Convert the lines below into a two-column CSV with the headers instruction and location, one row for each request. Put each request's text in one quoted field and its answer in another, replacing any line breaks with spaces.

● **SUPPLIED RECORDS**:
----
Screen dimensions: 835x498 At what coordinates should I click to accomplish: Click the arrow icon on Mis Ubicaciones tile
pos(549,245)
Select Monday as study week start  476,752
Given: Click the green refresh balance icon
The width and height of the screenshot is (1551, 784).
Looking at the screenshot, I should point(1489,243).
----
● **ANSWER FOR THE TASK**:
instruction,location
"Screen dimensions: 835x498 At what coordinates should I click to accomplish: Click the arrow icon on Mis Ubicaciones tile","pos(549,245)"
"Select Monday as study week start","476,752"
"Given: Click the green refresh balance icon The width and height of the screenshot is (1551, 784).","Looking at the screenshot, I should point(1489,243)."